-- Start of MATERIALS PROVIDED --

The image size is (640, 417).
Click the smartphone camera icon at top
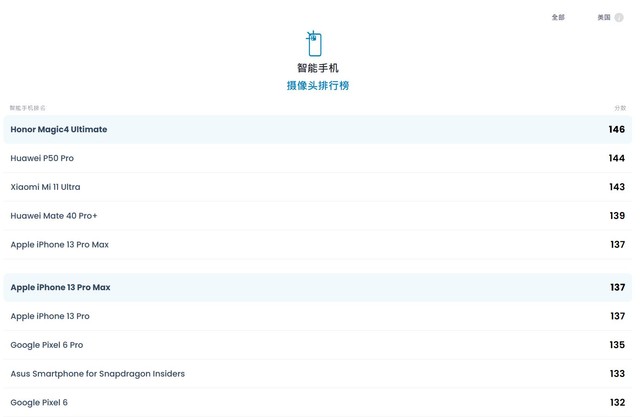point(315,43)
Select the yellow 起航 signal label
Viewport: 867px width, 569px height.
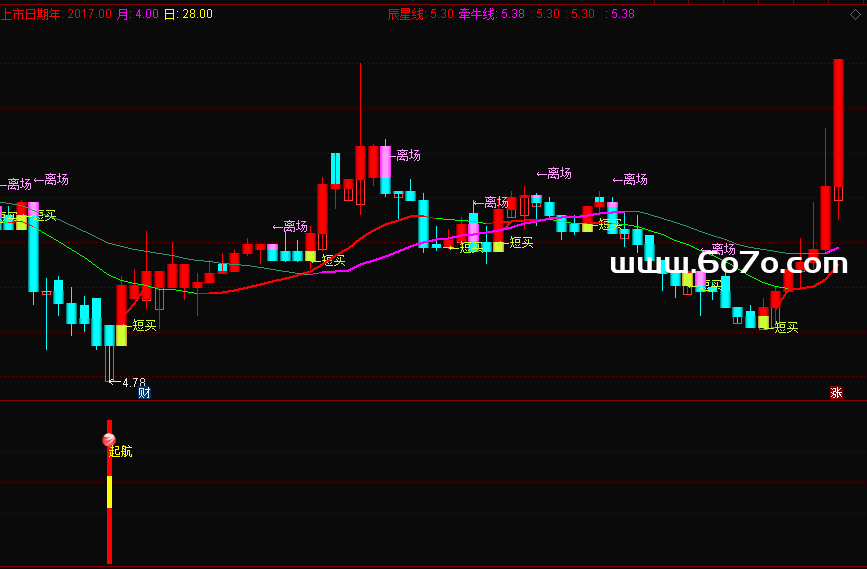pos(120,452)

-- End of MATERIALS PROVIDED --

§ WHAT YOU WILL DO
Output the lines above word for word, leaving out the pictures.

§ TASK RESPONSE
The image size is (640, 417).
Click the smartphone camera icon at top
point(315,43)
Select the yellow 起航 signal label
Viewport: 867px width, 569px height.
pos(120,452)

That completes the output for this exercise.